What I Wanted to Achieve
- A fast and objective way to check if a request is ready for review.
- A consistent structure for evaluating request quality.
- Clear feedback for requesters, so they can improve submissions before review.
- Smoother alignment discussions, with complete and well-prepared information.
- A system that runs automatically and keeps the process efficient.
The Process I Followed
1) Define what “good” looks like
I listed the key criteria a solid request should include: Clarity, Detail, Examples, Acceptance, Feasibility, and Impact. Each one can be rated on a scale from 1 to 5, where 1 means poor quality and 5 means excellent quality.
- Clarity: How clearly the request explains the idea or problem. A clear request should be easy to understand without needing extra context or assumptions.
- Detail: The level of depth provided. This includes relevant information about the current situation, constraints, or how the change should work.
- Examples: Whether the request includes specific examples or scenarios that illustrate the expected behavior or use case.
- Acceptance: How well the success criteria are defined. This covers what should happen once the request is implemented, or how to know if it works as intended.
- Feasibility: How realistic and achievable the idea is from a technical or business perspective. It doesn’t have to include a solution, but it should be reasonable in scope.
- Impact: The potential value or outcome the request aims to deliver. For instance, improving efficiency, solving a customer pain point, or creating measurable benefits.
Together, these criteria provide a balanced way to check if a request is complete, actionable, and ready for discussion.
2) Create a shared input folder
I created a dedicated folder where new requests are uploaded as structured files.
Each file contains the request details: title, description, context, expected benefits, scope, and other supporting notes.
This ensures the automation always reads a consistent format and doesn’t depend on copy-paste errors.
3) Build the automation flow

I designed an end-to-end flow with Power Automate that works in several stages:
- Trigger: The flow starts automatically whenever a new file is uploaded to the input folder.
- Read requests: It converts the uploaded file into a structured table, so the system can review each request line by line.
- Filter data: Empty or incomplete rows are ignored.
- Send to AI: Each valid request is sent to an AI model through a custom prompt that asks it to evaluate the text based on the six quality criteria.
- Parse results: The model returns a structured response (scores + comments + suggestions).
- Save results: The data is stored in a central list where I can track each request’s rating and review the AI’s feedback.
Before connecting the AI step, I made sure the tool I used met strict data protection standards. It ensures that sensitive or confidential information from requests stays within the company environment and isn’t shared externally.
4) Design the evaluation prompt
The prompt acts like a quality checklist. It asks the AI to read each request and evaluate it on the defined scale. Here’s the structure I used:
“Evaluate the quality of this request based on six criteria: Clarity, Detail, Examples, Acceptance, Feasibility, and Impact.

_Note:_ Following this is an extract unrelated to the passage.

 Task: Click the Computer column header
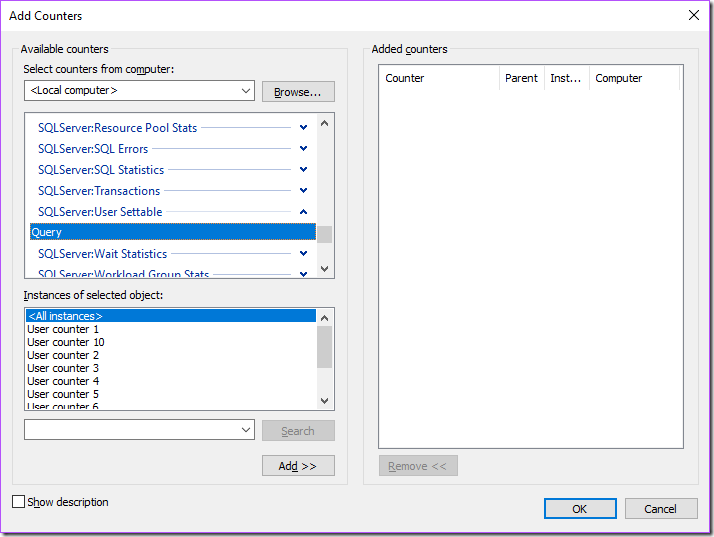[633, 78]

For each one, rate from 1 (poor) to 5 (excellent) and provide a short explanation or suggestion for improvement.”
I also added a short reference example of a well-written request. This helps the AI understand the standard of what a “good” request looks like and keep the scoring consistent.
5) Share the output
The flow stores all the evaluations in a shared list. Each entry shows the request title, its scores, and the AI’s comments. If a request gets a low average score or a weak area (e.g., clarity = 2), I can quickly reach out to the requester and ask them to refine it before discussion.

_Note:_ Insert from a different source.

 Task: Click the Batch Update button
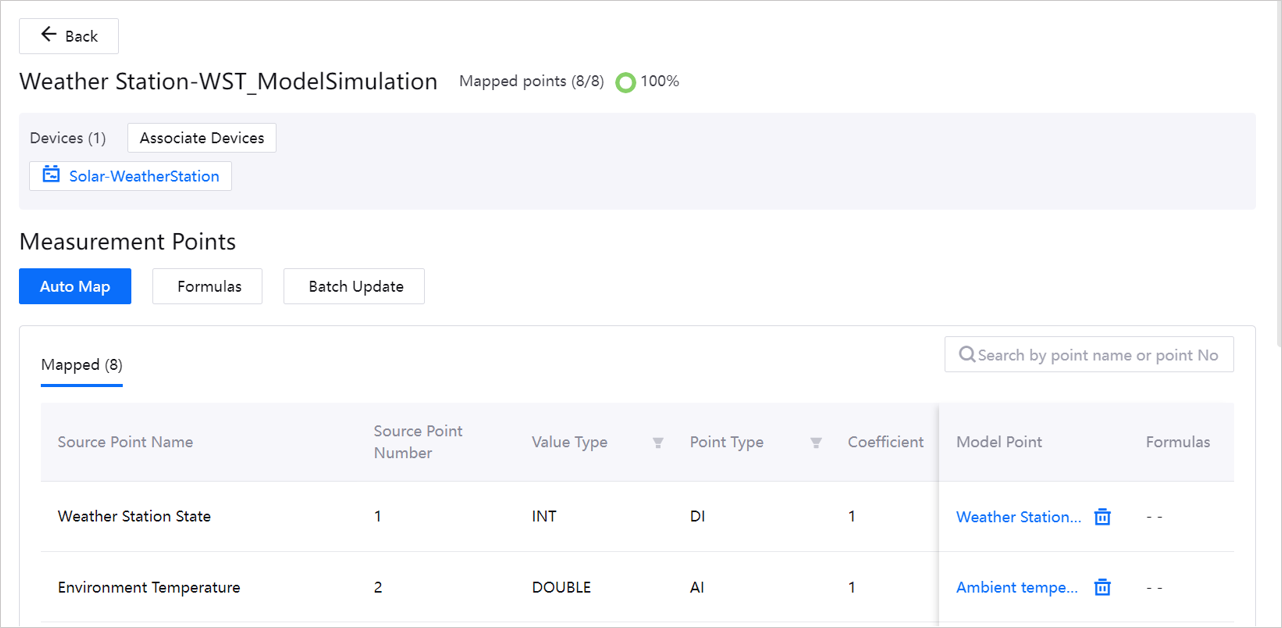(x=356, y=286)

If desired, you can add an additional step to the automation flow to notify the requester about the evaluation results. After the AI generates its feedback and scores, the flow can automatically send an email (or Teams message) summarizing:
- The overall quality score of the request
- The areas that may need improvement (for example, missing details or unclear acceptance criteria)

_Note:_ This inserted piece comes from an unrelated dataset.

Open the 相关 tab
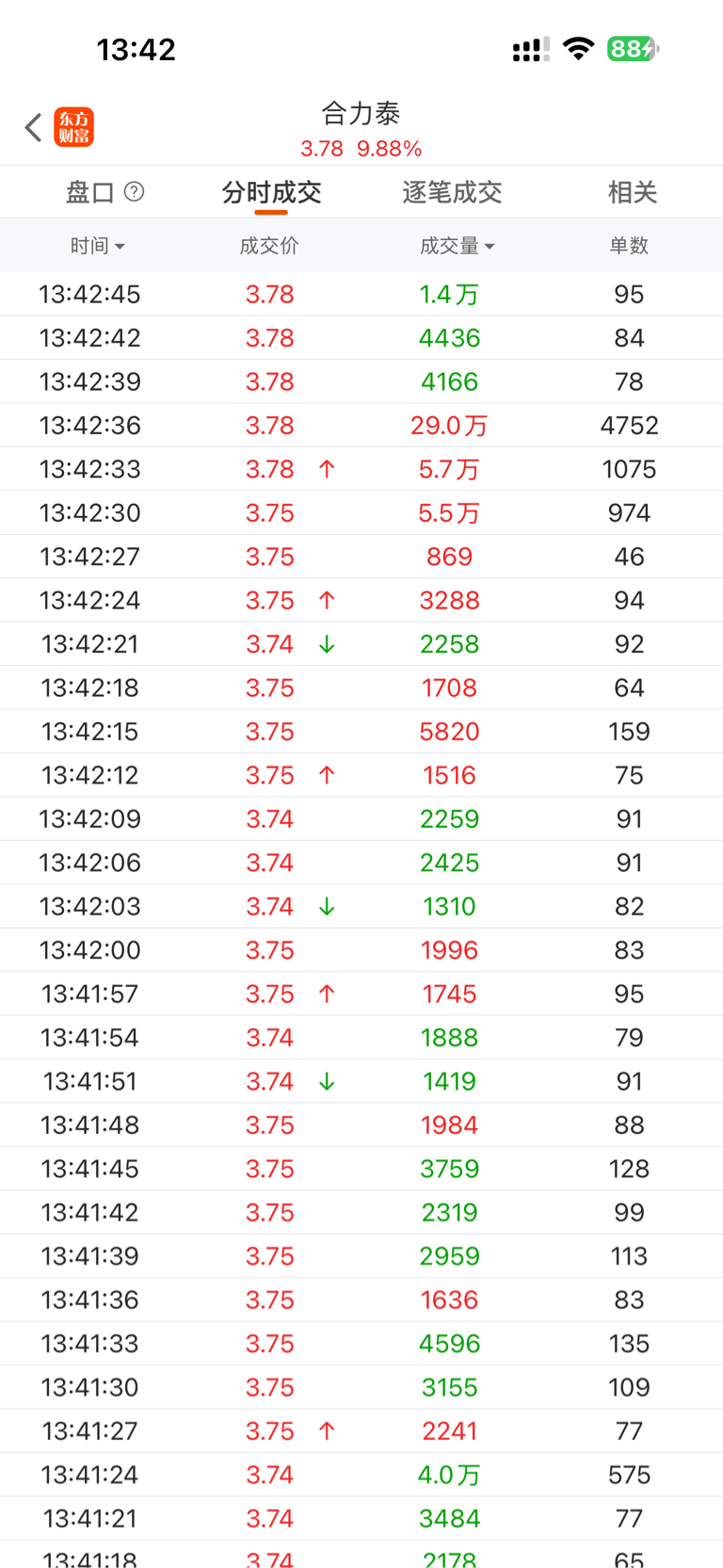The image size is (723, 1568). pyautogui.click(x=632, y=192)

- A short note encouraging them to update the request before the next review
This optional step helps close the feedback loop; making sure that requesters know what to improve and that future discussions start from better input.
Outcome
Now, when a new request is submitted, the workflow automatically reviews it and gives me a quality score along with improvement notes.
If something is unclear or incomplete, the requester can fix it early, before it reaches the review stage.
As a result, my evaluation sessions are more efficient , and I spend more time making decisions instead of decoding unclear inputs.
Why It’s Useful
This small automation doesn’t just save time, it also creates a shared standard of quality for everyone involved.
It helps stakeholders prepare better requests and makes discussions more efficient.
And because the workflow runs automatically, it adds structure without adding more work.